目标: 重写关于智能防腐涂层的节选中从“1. 重庆工业职业技术学院,重庆 401120”到“cyj-msxmX1067)”这一段，并将其中的“副教授”改为“教授”。

节选内容:
──────────────────────────────

化工进展 ›› 2021, Vol. 40 ›› Issue (5): 2685-2694.DOI: 10.16085/j.issn.1000-6613.2020-1087

• 材料科学与技术 • 上一篇    下一篇

基于纳米容器BTA@MSNs-PAA的智能防腐涂层的制备及性能

文家新(), 张欣, 刘云霞, 和志强, 屈琦超   

  1. 重庆工业职业技术学院,重庆 401120
  • 收稿日期:2020-06-15 出版日期:2021-05-06 发布日期:2021-05-24
  • 通讯作者: 文家新
  • 作者简介:文家新(1983—),男,博士,副教授,研究方向为材料腐蚀与防护。E-mail:18523976826@163.com
  • 基金资助:
    重庆市自然科学基金面上项目(cstc2020jcyj-msxmX1067)

Preparation and performance of smart anti-corrosion coating based on nanocontainers of BTA@MSNs-PAA

WEN Jiaxin(), ZHANG Xin, LIU Yunxia, HE Zhiqiang, QU Qichao   

  1. Chongqing Industry Polytechnic College, Chongqing 401120, China
  • Received:2020-06-15 Online:2021-05-06 Published:2021-05-24
  • Contact: WEN Jiaxin

摘要:

碳钢被广泛应用于工农业生产中,智能涂层的研究和应用为碳钢的腐蚀防护提供了新的途径。本文以正硅酸乙酯(TEOS)为原料,通过加入扩孔剂1,3,5-三甲苯(TMB)合成了大孔径的介孔SiO2纳米容器(MSNs),采用聚丙烯酸(PAA)对MSNs进行化学修饰制备了一种装载缓蚀剂苯并三氮唑(BTA)的pH敏感性智能纳米容器BTA@MSNs-PAA。通过扫描电子显微镜(SEM)、动态光散射粒径分析(DLS)、X射线衍射分析(XRD)、傅里叶红外光谱(FTIR)、热重/差热分析(TGA/DTA)和紫外可见光谱(UV-vis)对BTA@MSNs-PAA的结构和性能进行了表征。通过将BTA@MSNs-PAA掺杂到环氧树脂涂层中,在碳钢表面制备了一种智能防腐涂层,采用电化学阻抗谱(EIS)和盐雾加速腐蚀试验对智能涂层的防腐性能进行了评价。结果表明,BTA@MSNs-PAA近似呈球形且表面光滑,平均粒径为320nm。BTA@MSNs-PAA可通过PAA与BTA之间的静电相互作用装载BTA分子,其装载量可达16.49%,BTA@MSNs-PAA可响应酸性刺激而加速释放BTA分子。基于BTA@MSNs-PAA的智能防腐涂层对碳钢表现出显著的腐蚀防护性能,这可能是因为当碳钢基体发生腐蚀时,其腐蚀点位下降的pH触发纳米容器快速释放BTA分子,从而有效抑制了基体的进一步腐蚀。

──────────────────────────────

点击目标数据

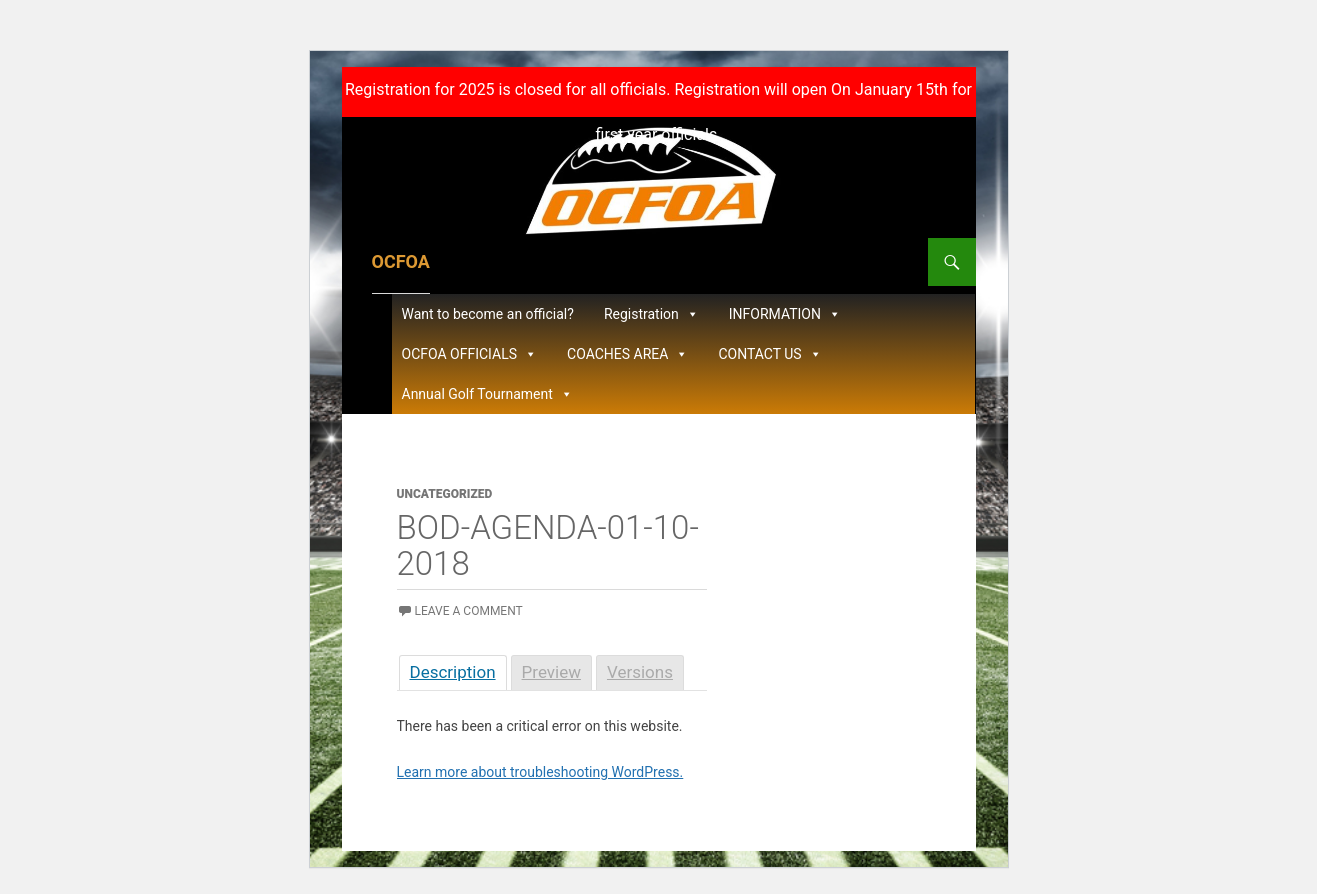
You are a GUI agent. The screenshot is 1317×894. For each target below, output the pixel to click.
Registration (651, 314)
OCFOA (401, 261)
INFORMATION (785, 314)
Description (453, 672)
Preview (551, 672)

──────────────────────────────

练习答案:
1. 重庆工业职业技术学院,重庆 401120
  • 收稿日期:2020-06-15 出版日期:2021-05-06 发布日期:2021-05-24
  • 通讯作者: 文家新
  • 作者简介:文家新(1983—),男,博士,教授,研究方向为材料腐蚀与防护。E-mail:18523976826@163.com
  • 基金资助:
    重庆市自然科学基金面上项目(cstc2020jcyj-msxmX1067)